@[email protected]Where you state your requirements:
...This way easily i can keep record of important things which appeared on my screen
I have exactly the same requirements and I meet those requirements easily, as follows:
...This is why I keep banging on about CHS (ClipboardHelp & Spell) as being an ideal image capture management tool, if users (and its author) only but realised it.
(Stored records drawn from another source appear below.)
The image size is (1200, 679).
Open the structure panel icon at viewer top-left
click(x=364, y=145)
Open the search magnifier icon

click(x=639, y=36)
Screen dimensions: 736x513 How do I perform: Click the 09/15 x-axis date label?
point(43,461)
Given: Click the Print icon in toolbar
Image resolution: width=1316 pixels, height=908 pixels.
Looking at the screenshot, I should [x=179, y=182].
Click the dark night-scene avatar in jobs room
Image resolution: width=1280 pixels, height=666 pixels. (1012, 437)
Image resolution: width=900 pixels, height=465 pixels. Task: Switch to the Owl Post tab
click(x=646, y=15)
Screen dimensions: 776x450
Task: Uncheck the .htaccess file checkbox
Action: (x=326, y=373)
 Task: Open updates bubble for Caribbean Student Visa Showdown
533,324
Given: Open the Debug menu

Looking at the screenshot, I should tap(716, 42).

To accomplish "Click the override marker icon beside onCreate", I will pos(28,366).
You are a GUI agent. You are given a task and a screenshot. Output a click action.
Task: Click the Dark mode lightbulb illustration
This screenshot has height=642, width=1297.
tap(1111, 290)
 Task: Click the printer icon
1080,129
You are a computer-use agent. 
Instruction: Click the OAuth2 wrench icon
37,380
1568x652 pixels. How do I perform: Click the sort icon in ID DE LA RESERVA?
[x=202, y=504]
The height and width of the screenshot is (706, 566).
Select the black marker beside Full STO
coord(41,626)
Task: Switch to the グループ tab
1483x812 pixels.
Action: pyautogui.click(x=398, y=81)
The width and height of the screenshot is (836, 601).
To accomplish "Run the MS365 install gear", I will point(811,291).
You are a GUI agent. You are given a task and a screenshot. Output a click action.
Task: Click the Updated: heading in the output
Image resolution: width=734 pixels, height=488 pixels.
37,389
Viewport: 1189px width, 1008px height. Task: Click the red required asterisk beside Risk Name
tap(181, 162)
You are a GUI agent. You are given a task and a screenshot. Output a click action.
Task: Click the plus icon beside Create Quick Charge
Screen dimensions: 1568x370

The user can forget about worrying about image filenames or what directory the ruddy image is stored in or where it is.
It really does seem rather like a no-brainer, to me: If CHS is running, then every screenshot image that goes to Clipboard also is saved to the CHS image database folder [NB: together with any post-capture SC(ScreenshotCaptor) artefacts added at time of capture, if SC was being used to make the screenshot], from where the user can, at their leisure, view that image saved - just scroll through the images flagged in the CHS Grid display and view the image (with zooming) in the CHS Memo display. The user can at that point also trigger a separate image viewer (e.g., Irfanview) from the view button in the CHS Memo display, which will have previously been associated with images in the CHS settings. ...
-IainB
Any
special metadata about the image - e.g., what it is about - can be recorded in the
Clip Text tab of CHS'
Memo pane.
As for the usual metadata - e.g., , application screen where image was captured from, directory saved to, file naming and time/date stamps - are all automated metadata in the
Clip Text tab of CHS'
Memo pane and the
Date Modified/Created columns of the CHS
Grid pane.
For years now, this is exactly the way I have been easily keeping a record of every important thing which appears on
my laptop screen. It's literally as easy as falling off a log, and it's mostly automated as far as possible.
If you prefer to use MS Paint or other image editing tool in place of SC, then just make that other tool the default image editing proggy in the CHS settings. However, from experience, I'd recommend you stick to SC as it's likely to be far more useful than MS Paint ever could be for most users.
Also, don't be afraid to take advantage of using an OCR tool to scan your images for any embedded text data. I do that all the time, using mostly
MS OneNote and
ABBY ScreenshotReader (
$FREE) So, for example, taking the photo of (say) a printed label on a product in a shop instantly becomes data.